É o capitalismo que se vê,
Na sua mais extensa maldade,
Tanta desigualdade a prevalecer,
Que não se enumera com facilidade.

Bateram panelas para isso florescer,
Os ricos e metidos a ricos da cidade,
Que a ignorância continua no viver,
Com cabeças cheias de inutilidades!

14 de set. de 2018

DIZ A PROFECIA

Diz a profecia: a cada dia,
Todos nós estamos mais perto,
De subir ou descer para a eterna moradia.
O desonesto vai descer, por certo!

Enquanto o honesto subirá com alegria,
Pois vai encontrar no firmamento deserto,
Toda paz que o descanso lhe contagia,
Não mais encontrará um desonesto perto.

Olhem esse grupo que a política propicia,
Tirou quem partilhava do rumo certo,
Para deixar a população em agonia,
E conduzir o país dos mais espertos.

Aumentou tudo para ver se conseguia,
Altas parcelas a cada correlegionário seleto,
Do grupo central de seleta orgia,
Deixando o Brasil acabado num só esqueleto!

11 de set. de 2018

VIVER É LUTAR

Como vai longe aqueles tempos de criança,
Junto ao meu pai, minha mãe, eu tinha o céu,
Meus irmãos, todos unidos, quanta lembrança,
Ainda acreditava, nessa época, em Papai Noel.

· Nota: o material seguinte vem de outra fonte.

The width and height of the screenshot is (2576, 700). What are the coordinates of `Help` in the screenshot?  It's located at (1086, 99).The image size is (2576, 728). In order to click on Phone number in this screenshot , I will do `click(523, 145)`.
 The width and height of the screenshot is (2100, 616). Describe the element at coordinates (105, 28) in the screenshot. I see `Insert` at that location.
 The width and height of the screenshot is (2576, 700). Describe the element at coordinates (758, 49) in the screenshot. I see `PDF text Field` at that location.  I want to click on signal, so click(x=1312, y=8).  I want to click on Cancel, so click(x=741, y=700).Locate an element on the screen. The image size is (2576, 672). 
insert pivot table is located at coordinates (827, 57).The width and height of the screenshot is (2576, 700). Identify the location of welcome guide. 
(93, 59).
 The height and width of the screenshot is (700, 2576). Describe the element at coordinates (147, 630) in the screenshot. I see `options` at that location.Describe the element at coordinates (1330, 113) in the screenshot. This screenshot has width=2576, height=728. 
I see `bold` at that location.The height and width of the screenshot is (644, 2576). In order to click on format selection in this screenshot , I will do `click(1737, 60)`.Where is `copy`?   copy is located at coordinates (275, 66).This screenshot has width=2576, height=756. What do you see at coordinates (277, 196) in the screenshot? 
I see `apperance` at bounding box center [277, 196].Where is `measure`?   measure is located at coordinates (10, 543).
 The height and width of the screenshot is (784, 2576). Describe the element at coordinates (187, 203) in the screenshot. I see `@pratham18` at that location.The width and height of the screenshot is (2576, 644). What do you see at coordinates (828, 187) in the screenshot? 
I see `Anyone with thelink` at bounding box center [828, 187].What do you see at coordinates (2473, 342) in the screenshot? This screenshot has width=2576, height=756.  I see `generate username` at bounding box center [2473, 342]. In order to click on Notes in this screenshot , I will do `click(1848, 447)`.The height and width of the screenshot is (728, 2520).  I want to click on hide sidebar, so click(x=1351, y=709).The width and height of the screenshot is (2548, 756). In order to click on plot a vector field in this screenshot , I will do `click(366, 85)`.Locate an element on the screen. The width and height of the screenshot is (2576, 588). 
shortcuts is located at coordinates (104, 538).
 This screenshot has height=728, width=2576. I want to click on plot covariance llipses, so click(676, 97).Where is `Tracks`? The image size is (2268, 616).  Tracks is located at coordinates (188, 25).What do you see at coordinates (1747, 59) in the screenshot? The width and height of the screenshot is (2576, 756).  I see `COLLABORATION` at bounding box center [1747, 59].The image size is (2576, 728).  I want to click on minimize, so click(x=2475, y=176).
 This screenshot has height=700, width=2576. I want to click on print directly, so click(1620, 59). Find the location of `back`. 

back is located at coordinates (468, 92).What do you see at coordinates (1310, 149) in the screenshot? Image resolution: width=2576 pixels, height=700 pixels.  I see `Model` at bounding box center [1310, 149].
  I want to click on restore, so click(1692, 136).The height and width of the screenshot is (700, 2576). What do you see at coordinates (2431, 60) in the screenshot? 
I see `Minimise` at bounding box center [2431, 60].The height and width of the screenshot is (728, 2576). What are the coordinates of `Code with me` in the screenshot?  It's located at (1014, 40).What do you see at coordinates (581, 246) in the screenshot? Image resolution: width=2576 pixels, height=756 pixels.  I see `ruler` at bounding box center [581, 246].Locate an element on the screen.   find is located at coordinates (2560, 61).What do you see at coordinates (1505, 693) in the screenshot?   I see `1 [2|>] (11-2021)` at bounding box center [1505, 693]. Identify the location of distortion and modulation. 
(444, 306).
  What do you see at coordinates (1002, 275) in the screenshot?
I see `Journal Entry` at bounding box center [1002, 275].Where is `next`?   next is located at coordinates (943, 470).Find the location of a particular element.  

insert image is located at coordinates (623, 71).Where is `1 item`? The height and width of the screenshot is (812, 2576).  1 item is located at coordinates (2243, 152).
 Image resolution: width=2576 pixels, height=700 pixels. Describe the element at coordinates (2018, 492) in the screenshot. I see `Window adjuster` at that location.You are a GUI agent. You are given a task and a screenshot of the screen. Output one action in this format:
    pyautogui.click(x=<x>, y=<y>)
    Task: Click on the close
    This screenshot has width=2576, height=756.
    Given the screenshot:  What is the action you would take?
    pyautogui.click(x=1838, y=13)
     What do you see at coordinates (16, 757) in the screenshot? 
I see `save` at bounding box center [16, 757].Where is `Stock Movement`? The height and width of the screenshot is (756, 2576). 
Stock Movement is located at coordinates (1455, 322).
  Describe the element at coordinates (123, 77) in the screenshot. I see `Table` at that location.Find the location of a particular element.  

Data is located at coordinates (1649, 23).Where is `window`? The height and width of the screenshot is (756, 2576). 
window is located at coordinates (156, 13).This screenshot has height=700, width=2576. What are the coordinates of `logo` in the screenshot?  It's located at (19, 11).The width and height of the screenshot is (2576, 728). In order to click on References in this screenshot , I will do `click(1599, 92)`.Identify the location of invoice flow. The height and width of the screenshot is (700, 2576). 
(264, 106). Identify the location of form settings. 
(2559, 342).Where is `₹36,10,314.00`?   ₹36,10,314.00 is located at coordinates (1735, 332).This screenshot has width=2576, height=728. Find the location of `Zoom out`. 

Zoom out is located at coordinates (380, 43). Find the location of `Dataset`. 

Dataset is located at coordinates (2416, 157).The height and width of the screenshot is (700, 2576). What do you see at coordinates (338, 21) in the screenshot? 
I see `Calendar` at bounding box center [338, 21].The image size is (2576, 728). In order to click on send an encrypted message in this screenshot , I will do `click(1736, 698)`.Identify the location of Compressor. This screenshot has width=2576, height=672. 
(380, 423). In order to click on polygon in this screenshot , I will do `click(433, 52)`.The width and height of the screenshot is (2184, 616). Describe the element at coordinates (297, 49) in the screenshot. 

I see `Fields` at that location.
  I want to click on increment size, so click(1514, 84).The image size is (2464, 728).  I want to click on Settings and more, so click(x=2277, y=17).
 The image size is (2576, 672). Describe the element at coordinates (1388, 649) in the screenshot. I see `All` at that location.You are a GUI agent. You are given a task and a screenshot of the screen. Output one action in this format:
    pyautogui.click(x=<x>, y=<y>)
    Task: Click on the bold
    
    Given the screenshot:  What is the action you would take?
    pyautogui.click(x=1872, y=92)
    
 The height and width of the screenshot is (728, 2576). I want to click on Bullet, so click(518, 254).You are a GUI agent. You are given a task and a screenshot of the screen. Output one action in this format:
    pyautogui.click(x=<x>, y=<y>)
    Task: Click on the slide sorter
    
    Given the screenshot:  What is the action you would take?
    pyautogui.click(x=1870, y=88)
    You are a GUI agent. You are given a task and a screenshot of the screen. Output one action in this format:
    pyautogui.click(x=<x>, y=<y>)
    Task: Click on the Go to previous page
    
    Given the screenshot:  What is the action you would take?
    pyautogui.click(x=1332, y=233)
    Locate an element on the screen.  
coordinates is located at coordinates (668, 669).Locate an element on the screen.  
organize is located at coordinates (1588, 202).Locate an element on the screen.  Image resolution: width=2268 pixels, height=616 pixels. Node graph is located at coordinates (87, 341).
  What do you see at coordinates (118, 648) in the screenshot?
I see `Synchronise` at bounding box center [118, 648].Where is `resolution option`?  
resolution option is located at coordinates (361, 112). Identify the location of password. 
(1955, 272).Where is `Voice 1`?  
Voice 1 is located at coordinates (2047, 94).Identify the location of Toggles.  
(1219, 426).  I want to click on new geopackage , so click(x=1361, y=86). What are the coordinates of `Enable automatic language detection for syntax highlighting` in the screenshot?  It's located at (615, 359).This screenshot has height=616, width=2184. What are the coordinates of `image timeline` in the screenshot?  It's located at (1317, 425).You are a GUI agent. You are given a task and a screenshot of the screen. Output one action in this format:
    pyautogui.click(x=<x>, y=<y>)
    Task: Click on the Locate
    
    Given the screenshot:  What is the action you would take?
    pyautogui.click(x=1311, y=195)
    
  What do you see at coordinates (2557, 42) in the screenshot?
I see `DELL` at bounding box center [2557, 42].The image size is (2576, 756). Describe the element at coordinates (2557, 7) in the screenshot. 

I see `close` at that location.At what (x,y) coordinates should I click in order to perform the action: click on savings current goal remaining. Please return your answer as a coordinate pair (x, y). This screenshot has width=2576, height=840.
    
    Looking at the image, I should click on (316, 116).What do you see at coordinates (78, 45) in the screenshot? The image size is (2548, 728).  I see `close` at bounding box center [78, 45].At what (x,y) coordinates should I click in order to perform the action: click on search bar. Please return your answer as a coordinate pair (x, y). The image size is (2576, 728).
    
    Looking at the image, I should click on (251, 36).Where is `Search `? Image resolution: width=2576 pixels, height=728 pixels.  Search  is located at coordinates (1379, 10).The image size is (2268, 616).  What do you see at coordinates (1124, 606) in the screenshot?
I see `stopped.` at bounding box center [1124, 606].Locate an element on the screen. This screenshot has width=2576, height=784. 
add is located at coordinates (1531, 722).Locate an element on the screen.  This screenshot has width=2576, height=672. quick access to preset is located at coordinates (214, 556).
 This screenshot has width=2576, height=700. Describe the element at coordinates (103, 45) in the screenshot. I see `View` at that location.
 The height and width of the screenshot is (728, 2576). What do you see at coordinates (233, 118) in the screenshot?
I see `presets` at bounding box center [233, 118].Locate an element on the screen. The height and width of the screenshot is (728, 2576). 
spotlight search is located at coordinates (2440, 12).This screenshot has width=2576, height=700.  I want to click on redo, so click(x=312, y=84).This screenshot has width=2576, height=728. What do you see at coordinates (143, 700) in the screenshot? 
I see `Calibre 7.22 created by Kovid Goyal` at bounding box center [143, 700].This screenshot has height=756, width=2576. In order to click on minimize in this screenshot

O tempo rápido passou, eu não tive herança,
O que eu recebi foi lindo ensinamento fiel,
Que me proporcionou uma básica esperança,
De lutar, honestamente na vida, num mundo cruel.

Hoje tenho mulher e muitos filhos, que bonança,
Minha riqueza é essa agora, grande troféu,
Que me dá imensa alegria e grande pujança,
O que foi traça para mim, nesse lindo papel.

O filhos, como eu, não herdaram poupança,
Recebera também, o único ensinamento fiel,
Estão realizados em promissora liderança,
Com prazer para a luta, nesse cenário de fel!

8 de set. de 2018

QUANDO SE ENVELHECE

Sei que você, ultimamente, envelheceu,
Não é problema, eu também envelheci,
E se eu pensasse somente no corpo seu,
Me esqueceria tudo de bom que trás em si.

Meu amor, portanto, não esmoreceu,
Em lhe amar, ainda mais, eu consegui,
Pois, se antigamente, era só desejo meu,
Hoje é só idolatria que existe em mim.

Num constante convívio, respeito apareceu,
E o amor carnal modificou um pouco enfim,
Hoje, eu sou mais um pouco o Romeu,
Que adora a sua Julieta de carmim.

É a vida com os passos que a gente deu,
Pois toda a humanidade é mesmo assim,
Começa-se como atleta que sempre venceu,
E fica como perdedor quando chega-se ao fim!